Nel 2008 il Campidoglio aveva approvato una delibera che prevedeva, a fronte dell'immediato abbattimento, anche la realizzazione di nuovi servizi e "residenze speciali". Da allora è però tutto fermo

Uno dei ponti sopravvissuti al Laurentino Fonte Ostiense

Oltre dodici anni fa, in via Filippo Tommaso Marinetti, avveniva l'abbattimento di un ponte. Si trattava dell'unidicesimo tra quelli che il Piano di zona numero 38 riservava al quartiere Laurentino Fonte Ostiense.

Le infrastrutture demolite erano destinate a servizi ed infrastrutture. Nel tempo però la loro funzione è mutata radicalmente. Come il quarto piano di Corviale, anche i ponti del Laurentino sono stati rapidamente occupati. Gli immobili, di proprietà dell'Ater, hanno però seguito destini differenti. Sulla riqualificazione del quarto piano, al Serpentone, sono state infatti investite ingenti risorse.

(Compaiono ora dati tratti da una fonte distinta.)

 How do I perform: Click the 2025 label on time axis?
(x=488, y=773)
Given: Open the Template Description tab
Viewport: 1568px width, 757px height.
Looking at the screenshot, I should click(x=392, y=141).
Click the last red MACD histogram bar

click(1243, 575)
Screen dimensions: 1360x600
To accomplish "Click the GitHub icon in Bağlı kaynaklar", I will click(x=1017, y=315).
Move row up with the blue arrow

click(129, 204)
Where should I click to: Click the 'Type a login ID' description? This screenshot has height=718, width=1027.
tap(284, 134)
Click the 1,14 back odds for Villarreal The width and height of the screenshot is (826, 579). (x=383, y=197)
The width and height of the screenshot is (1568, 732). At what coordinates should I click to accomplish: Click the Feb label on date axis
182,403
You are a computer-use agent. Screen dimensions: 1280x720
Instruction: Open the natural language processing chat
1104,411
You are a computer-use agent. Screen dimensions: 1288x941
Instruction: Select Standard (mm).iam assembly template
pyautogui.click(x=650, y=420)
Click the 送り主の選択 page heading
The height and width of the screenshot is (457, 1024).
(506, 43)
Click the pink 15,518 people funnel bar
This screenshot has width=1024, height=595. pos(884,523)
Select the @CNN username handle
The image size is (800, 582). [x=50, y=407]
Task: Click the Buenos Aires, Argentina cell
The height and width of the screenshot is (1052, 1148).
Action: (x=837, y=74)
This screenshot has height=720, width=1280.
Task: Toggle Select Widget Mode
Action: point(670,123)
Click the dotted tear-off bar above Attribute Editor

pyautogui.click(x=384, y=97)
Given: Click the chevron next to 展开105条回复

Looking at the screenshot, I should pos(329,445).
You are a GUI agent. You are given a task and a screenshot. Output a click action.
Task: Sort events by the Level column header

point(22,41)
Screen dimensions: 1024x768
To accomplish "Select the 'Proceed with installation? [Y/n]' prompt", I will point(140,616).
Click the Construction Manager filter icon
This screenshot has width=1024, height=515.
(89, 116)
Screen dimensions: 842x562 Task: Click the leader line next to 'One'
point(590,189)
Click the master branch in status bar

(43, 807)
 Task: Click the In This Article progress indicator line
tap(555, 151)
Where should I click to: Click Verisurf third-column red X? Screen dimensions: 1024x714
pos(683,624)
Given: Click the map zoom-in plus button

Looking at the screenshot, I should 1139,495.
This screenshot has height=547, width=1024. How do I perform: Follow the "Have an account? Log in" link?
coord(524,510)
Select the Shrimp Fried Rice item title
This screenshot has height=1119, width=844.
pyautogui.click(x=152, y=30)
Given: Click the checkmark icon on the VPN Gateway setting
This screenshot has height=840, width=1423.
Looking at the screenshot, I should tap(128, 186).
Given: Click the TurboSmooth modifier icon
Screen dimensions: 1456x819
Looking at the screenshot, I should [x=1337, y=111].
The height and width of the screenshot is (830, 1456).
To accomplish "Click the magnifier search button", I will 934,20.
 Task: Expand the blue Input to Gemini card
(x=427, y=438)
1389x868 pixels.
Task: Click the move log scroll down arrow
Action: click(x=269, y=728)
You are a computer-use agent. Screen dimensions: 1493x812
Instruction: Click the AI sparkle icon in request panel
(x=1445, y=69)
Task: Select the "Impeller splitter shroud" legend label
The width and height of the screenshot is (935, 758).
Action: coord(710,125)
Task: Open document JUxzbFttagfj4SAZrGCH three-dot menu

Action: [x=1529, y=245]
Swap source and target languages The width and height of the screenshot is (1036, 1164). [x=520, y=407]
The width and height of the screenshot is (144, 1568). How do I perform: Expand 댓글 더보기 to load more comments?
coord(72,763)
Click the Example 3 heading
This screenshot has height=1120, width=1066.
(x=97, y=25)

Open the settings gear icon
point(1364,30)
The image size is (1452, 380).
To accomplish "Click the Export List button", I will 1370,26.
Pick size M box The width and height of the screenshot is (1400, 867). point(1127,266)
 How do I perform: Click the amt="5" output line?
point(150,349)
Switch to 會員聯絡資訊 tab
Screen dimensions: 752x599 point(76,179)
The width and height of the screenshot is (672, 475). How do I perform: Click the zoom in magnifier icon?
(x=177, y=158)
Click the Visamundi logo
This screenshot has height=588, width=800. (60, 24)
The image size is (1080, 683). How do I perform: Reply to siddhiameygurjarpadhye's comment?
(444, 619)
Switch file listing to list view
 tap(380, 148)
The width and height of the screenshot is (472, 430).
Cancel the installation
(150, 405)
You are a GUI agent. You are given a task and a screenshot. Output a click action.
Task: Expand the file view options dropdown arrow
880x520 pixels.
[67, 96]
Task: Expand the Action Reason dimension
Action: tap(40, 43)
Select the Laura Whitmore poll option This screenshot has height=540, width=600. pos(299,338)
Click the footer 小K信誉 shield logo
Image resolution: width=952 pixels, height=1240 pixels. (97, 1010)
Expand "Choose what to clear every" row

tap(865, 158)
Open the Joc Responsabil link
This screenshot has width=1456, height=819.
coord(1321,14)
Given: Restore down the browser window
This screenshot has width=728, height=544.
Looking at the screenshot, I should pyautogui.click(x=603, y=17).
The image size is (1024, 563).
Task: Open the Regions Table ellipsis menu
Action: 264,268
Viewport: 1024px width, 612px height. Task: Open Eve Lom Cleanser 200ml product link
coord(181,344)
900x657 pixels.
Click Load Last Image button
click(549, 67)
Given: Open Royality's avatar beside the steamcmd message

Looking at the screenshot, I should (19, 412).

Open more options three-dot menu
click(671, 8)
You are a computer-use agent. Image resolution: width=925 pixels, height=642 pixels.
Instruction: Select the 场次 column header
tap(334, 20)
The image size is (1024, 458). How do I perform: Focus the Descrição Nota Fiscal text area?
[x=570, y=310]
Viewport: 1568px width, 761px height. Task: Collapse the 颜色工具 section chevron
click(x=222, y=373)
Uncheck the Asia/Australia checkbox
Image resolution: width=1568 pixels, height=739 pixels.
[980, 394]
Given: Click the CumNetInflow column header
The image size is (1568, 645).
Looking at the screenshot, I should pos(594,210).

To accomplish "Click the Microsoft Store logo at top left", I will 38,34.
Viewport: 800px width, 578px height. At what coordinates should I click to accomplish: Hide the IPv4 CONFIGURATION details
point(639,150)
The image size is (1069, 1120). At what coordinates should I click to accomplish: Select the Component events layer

Al Laurentino invece, si è optato per l'abbattimento dei ponti. 

I ponti: "un comparto disagiato"

Come si legge nel progetto che ne aveva decretato la demolizione , "il comparto sud ovest del Laurentino" era divenuto "uno dei più socialmente e strutturalmente disagiati". Un fenomeno che era da mettere  "anche in relazione al mancato utilizzo dei ponti come attrezzature non residenziali  e che ha avuto come conseguenza un progressivo disfacimento ed un'abusiva occupazione ad uso improprio abitativo"si legge in una nota redatta nel 2008 dall'Ufficio Pianificazione Attautiva di Roma Capitale.

La riqualificazione prevista

A fronte della demolizione, avviata quello stesso anno, era previsto "un piano complessivo di ristrutturazione", che fu oggetto di una specifica variante (undecies), approvata anche dall'Aula Giulio Cesare. Il Consiglio comunale  all'epoca si chiamava così l'Assemblea Capitolina - nel 2008 votò a favore della modifica del piano di zona. Con la demolizione dei ponti 9,10 e 11, veniva approvata anche una "complessiva revisione delle aree di comparto". In quest'ottica era prevista una "parziale trasformazione in aree pubbliche," ed anche un'integrazione della viabilità e dei parcheggi". Non di meno si faceva riferimento alla "realizzazione di nuove cubature non residenziali parte a compensazione di quelle demolite, parte destinate alla realizzazione di nuovi interventi tesi alla riqualificazione del settore".  

Le cubature dei ponti demoliti

In sostanza, con  l'abbattimento, l'Assemblea capitolina, 11 anni fa,  non aveva votato solo la demolizione. Ma anche la successiva riqualificazione che avrebbe portato al recupero dei circa 43 mila metri cubi dei ponti, con un "premio" di altri 6mila mc, per realizzare spazi per "attività occupazionali" quindi con destinazione terziario, commerciale e artigianale. Ma anche con una quota riservata a "residenziale speciale" che i consiglieri capitolini hanno precisato nella delibera, deve rivolgersi a "giovani coppie, studenti universitari ed appartenenti alle forze dell'ordine".

Lo sguardo alla riqualificazione

Il possibile approdo di queste cubature  - che per il campodoglio andavano comunque "spalmate" lungo il perimetro della variante - divide i residenti: c'è chi vede di buon occhio l'arrivo di nuovi servizi e chi invece teme nuove colate di cemento. Ad oggi comunque, ad oltre dodici anni di distanza dalla demolizione dell'undicesimo ponte, la variante al piano di zona non è stata perfezionata. Era la variante undecies. Forse gli scaramantici, nel continuo ricorrere di questo numero, possono scorgere qualche segnale. Per ora comunque, al Laurentino, non sono arrivate nè residenze speciali nè locali destinati a servizi.